• [Study material]:
-*-*-
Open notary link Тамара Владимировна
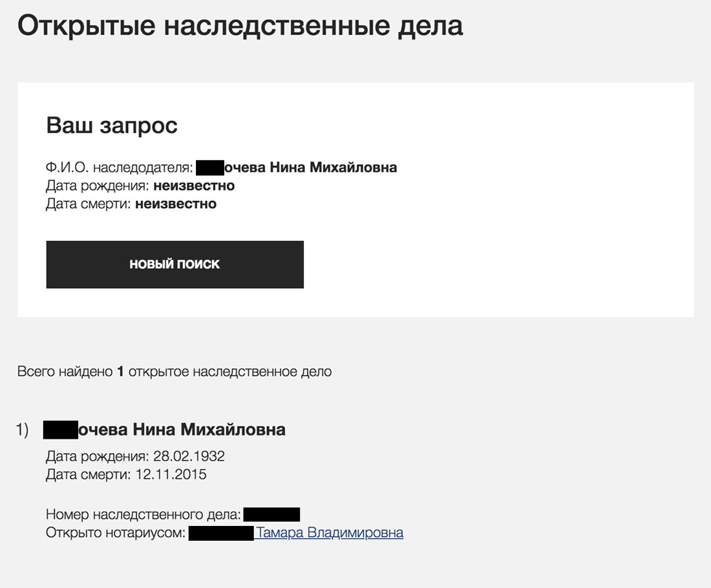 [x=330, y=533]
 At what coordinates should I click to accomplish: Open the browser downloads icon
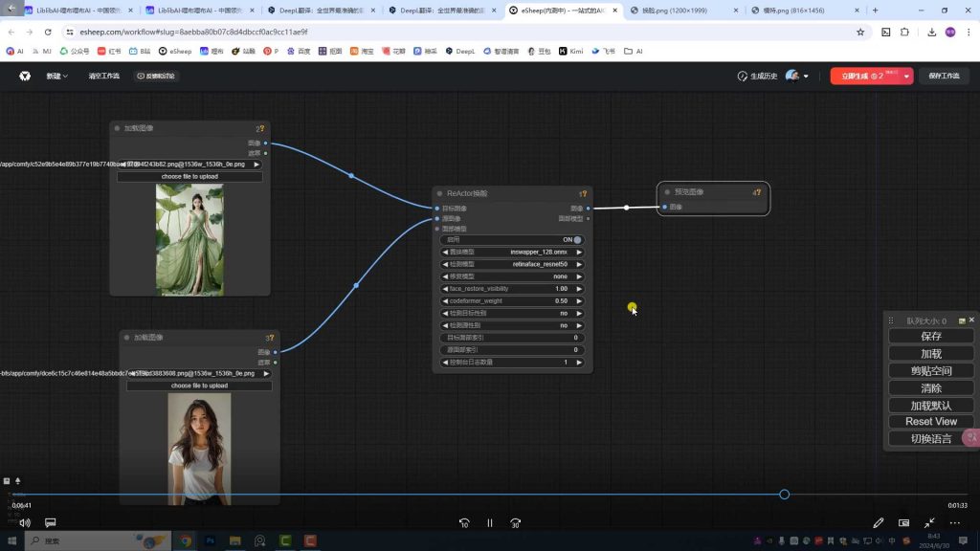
-*-*-
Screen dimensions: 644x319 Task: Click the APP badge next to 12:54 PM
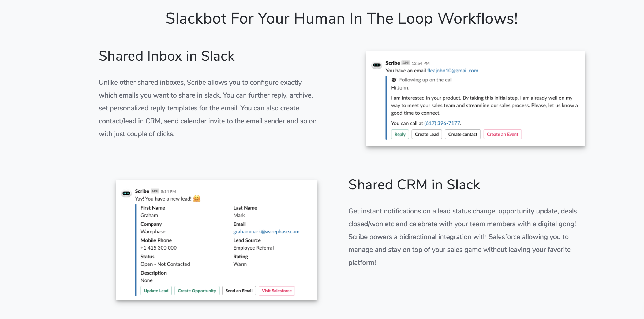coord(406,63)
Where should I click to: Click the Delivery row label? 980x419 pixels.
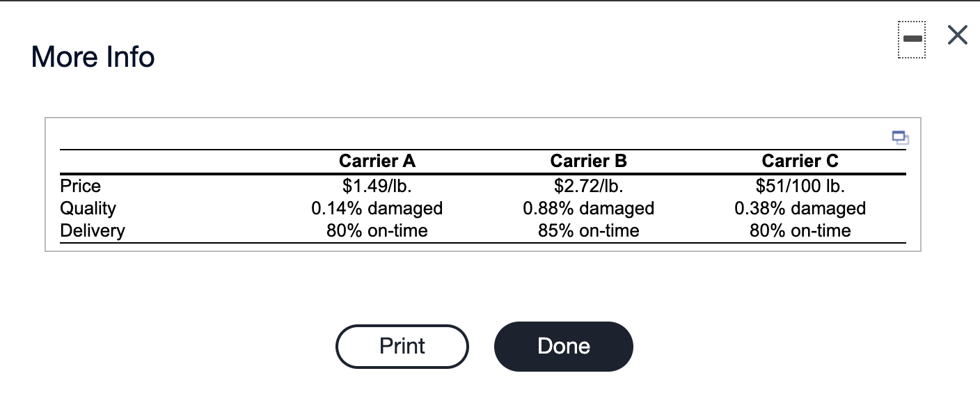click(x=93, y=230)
-*-*-
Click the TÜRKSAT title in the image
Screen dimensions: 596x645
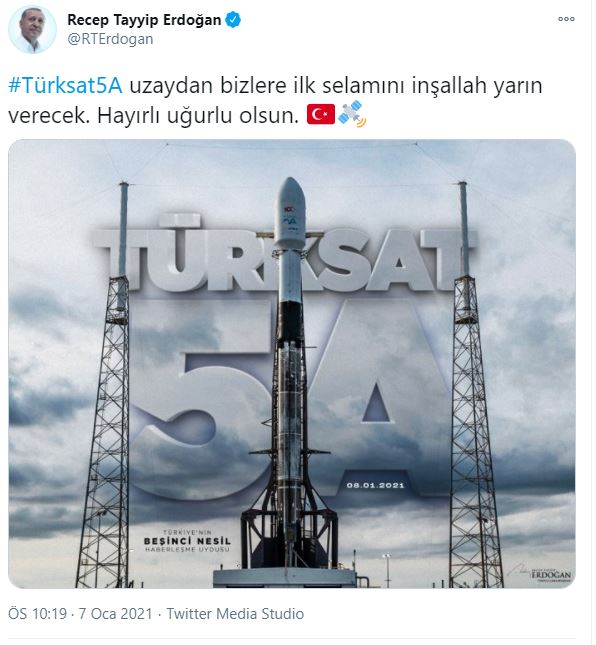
-*-*-
• [Exercise]:
Above are some records; quote exactly and only the lines that begin at the line containing "Open notary link Тамара Владимировна" and stop after the line containing "At what coordinates", leaving out the pictures.

• [Result for this task]:
Open notary link Тамара Владимировна
 [x=330, y=533]
 At what coordinates should I click to accomplish: Open the browser downloads icon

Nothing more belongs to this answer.